Required task. Return every line of the entries below that contains the string "accomplish", matching case exactly.

Entries provided.
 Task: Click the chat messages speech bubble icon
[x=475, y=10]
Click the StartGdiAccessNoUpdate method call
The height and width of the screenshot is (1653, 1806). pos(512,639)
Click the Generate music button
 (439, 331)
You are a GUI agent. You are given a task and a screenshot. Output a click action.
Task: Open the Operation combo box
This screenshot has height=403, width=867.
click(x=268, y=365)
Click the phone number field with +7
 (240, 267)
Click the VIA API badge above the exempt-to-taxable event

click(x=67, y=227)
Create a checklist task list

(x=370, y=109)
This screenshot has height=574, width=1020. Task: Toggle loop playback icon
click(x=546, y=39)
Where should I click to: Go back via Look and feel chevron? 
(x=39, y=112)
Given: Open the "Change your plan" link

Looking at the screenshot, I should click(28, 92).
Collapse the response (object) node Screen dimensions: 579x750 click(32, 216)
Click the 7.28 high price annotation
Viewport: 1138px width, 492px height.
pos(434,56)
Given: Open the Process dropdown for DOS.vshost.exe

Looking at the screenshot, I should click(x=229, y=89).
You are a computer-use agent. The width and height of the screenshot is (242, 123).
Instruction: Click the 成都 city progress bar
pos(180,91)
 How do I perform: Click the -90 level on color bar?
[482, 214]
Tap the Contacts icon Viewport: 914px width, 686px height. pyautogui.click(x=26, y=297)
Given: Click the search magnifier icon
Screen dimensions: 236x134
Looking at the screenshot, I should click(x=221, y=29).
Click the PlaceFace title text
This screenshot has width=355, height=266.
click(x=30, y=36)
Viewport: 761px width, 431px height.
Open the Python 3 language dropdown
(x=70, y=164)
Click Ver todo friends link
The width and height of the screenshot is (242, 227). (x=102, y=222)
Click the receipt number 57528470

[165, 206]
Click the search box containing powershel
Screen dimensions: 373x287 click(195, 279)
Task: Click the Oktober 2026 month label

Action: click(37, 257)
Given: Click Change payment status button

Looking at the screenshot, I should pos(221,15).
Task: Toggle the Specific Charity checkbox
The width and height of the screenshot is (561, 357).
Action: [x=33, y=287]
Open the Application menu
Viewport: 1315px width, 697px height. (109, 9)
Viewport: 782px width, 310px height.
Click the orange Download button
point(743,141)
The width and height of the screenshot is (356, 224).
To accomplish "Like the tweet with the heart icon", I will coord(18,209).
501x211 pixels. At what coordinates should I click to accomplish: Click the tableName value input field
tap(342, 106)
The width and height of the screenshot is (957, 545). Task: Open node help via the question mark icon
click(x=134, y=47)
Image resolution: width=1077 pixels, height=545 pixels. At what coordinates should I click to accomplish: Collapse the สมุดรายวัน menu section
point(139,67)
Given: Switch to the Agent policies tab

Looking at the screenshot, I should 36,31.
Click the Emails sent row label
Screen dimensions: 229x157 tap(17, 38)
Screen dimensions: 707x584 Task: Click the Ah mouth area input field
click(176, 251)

Output for this exercise.
To accomplish "Like the tweet with the heart icon", I will coord(18,209).
501x211 pixels. At what coordinates should I click to accomplish: Click the tableName value input field
Image resolution: width=1077 pixels, height=545 pixels. At what coordinates should I click to accomplish: Collapse the สมุดรายวัน menu section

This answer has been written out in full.